No telling how many years that old team had pulled one of those scrapers or some similar piece of equipment. They sure knew more about it than I did. Not only that, they soon found out that I didn’t know anything at all about it. Almost immediately, after starting my first day, I found that to properly execute the loading operation, four hands were required, one for each of the reins, and two for the hoisting lever, and I was equipped with only two.

To make matters worse, those two old horses were just smart enough so that they would move right along until I got all involved with the loading operation, and then they would stop. Then I would have to, bodily raise the load and latch the mechanism. It would have been impossible for them to start the load again, with the pan down. To raise the pan with no forward motion was much more difficult than it would have been when the machine was in motion. That is, it was more difficult for me, but much easier for the team.

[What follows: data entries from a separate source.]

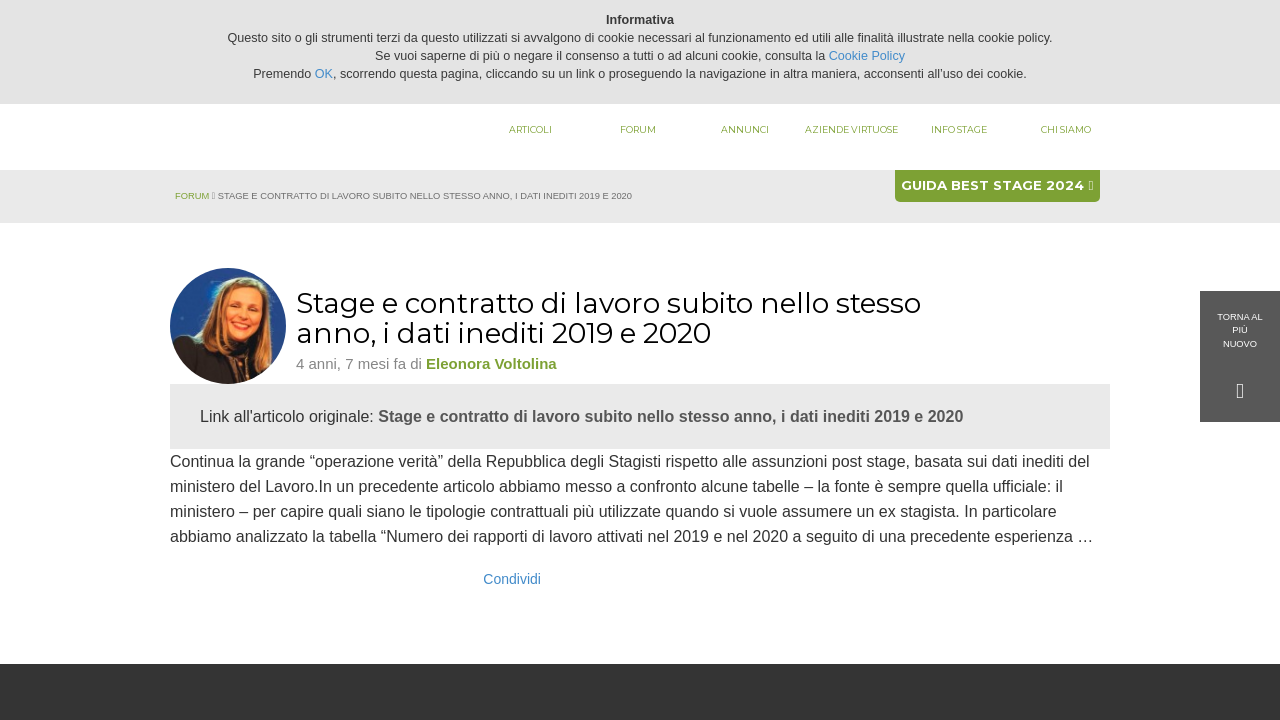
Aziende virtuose (851, 129)
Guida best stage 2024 (997, 185)
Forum (638, 129)
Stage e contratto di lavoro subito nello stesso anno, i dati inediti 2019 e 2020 (670, 416)
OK (324, 74)
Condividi (512, 579)
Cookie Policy (867, 56)
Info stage (959, 129)
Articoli (530, 129)
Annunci (745, 129)
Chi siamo (1066, 129)
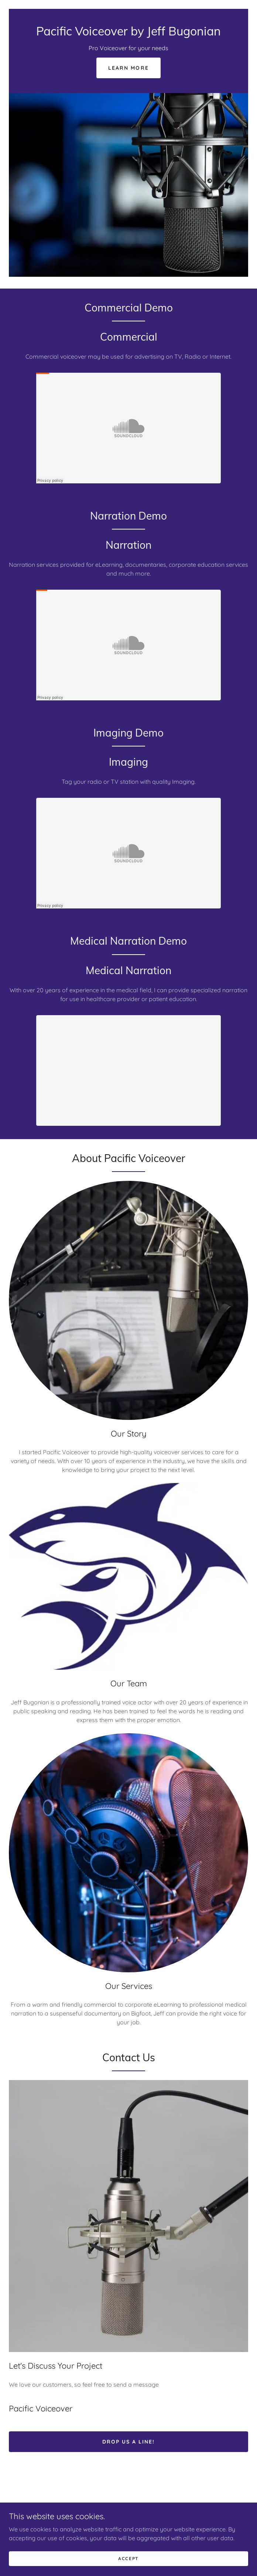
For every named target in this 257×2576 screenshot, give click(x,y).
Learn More (128, 68)
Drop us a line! (128, 2441)
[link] (128, 33)
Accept (128, 2558)
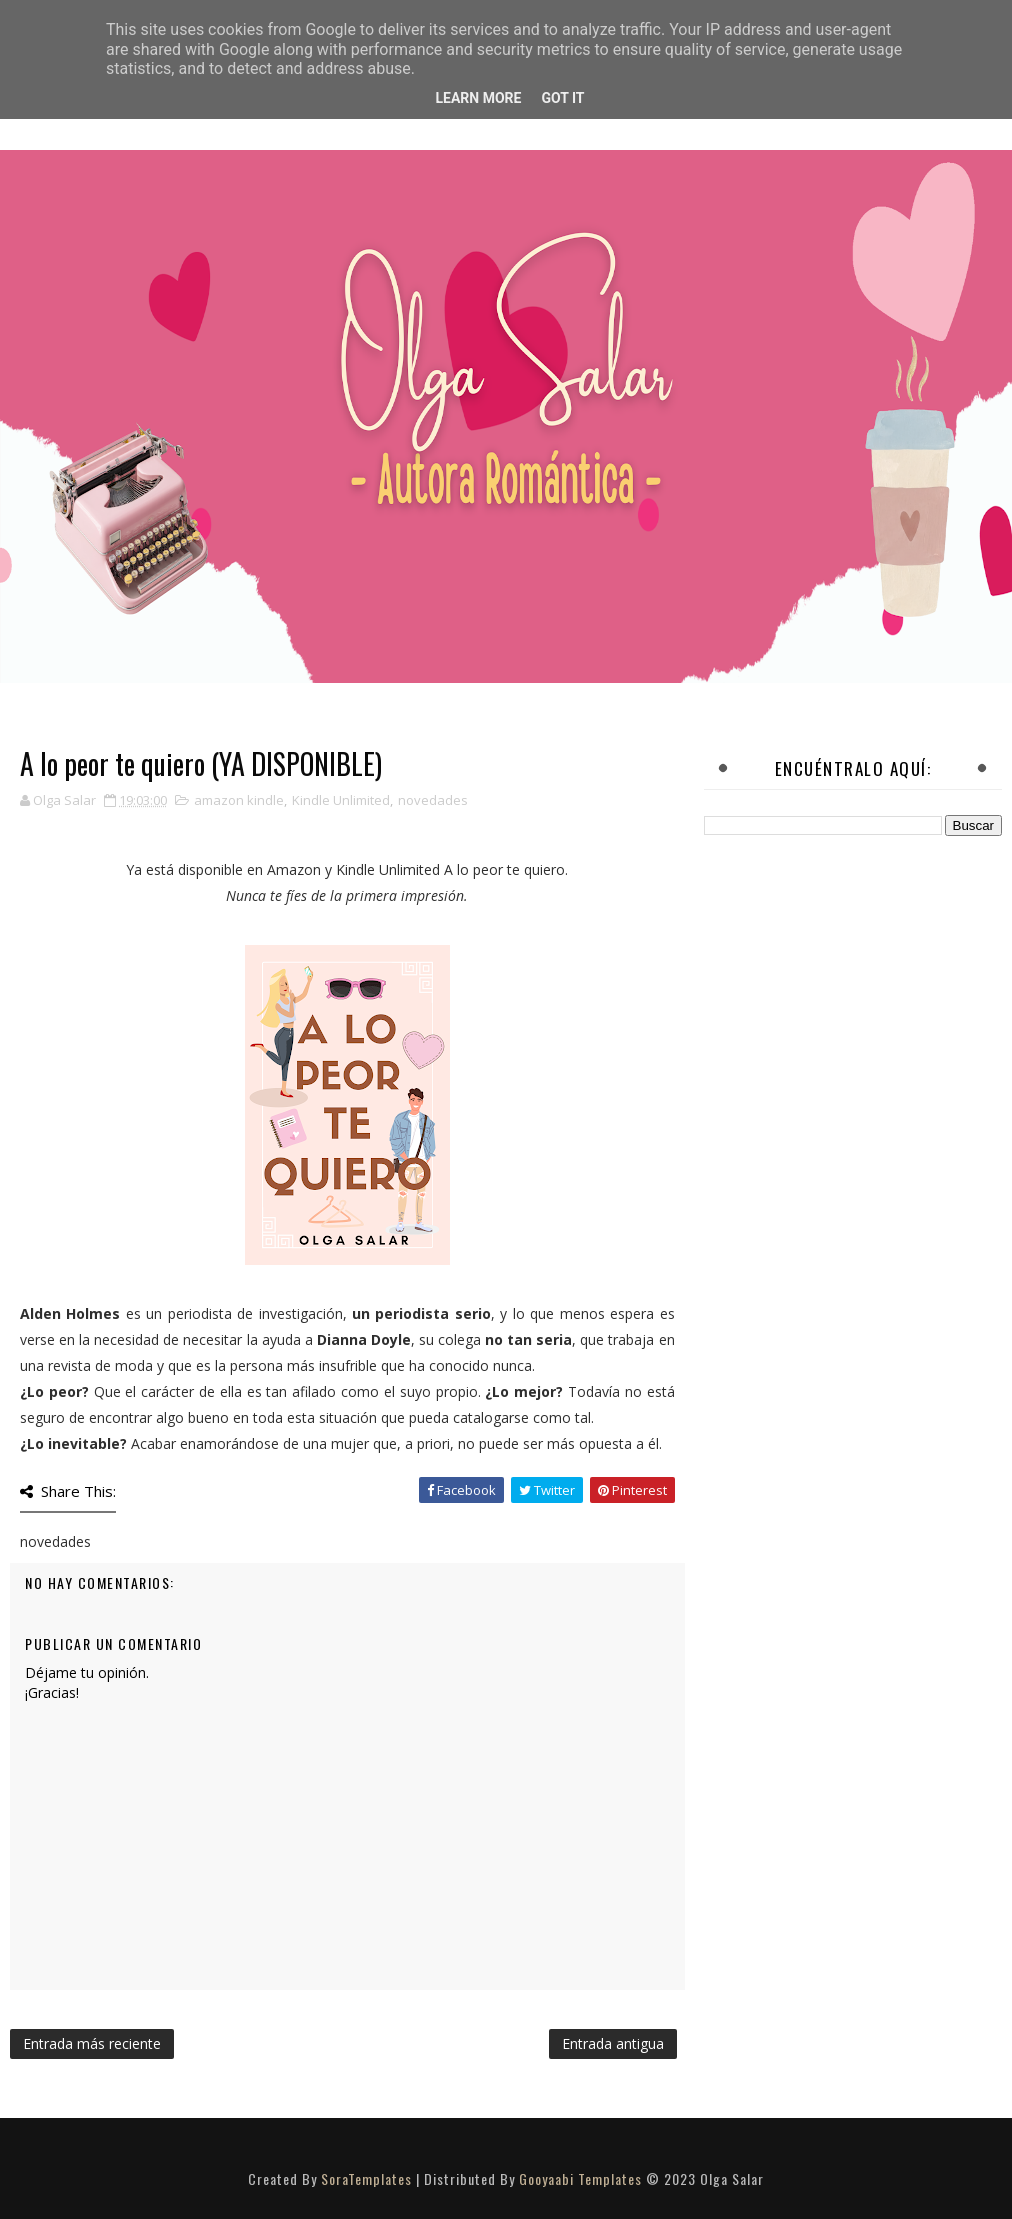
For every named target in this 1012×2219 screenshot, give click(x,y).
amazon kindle (239, 800)
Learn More (478, 98)
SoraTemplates (366, 2178)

I don’t remember how I got around the problem, but I must have because I worked there until the job was completed. I remember that, on my first day, I carried my lunch in a metal dinner bucket and put it next to a tree where it would be in the shade. When I opened it, at lunch time, everything inside was covered with big black ants. After having argued, cursed, and struggled with those horses and that Wheel Scraper, all forenoon, I was hungry enough to eat anything, so I brushed off all of the ants that I could, and ate the rest of them. They aren’t so bad if you chew them up real fast so that they don’t bite the inside of your mouth.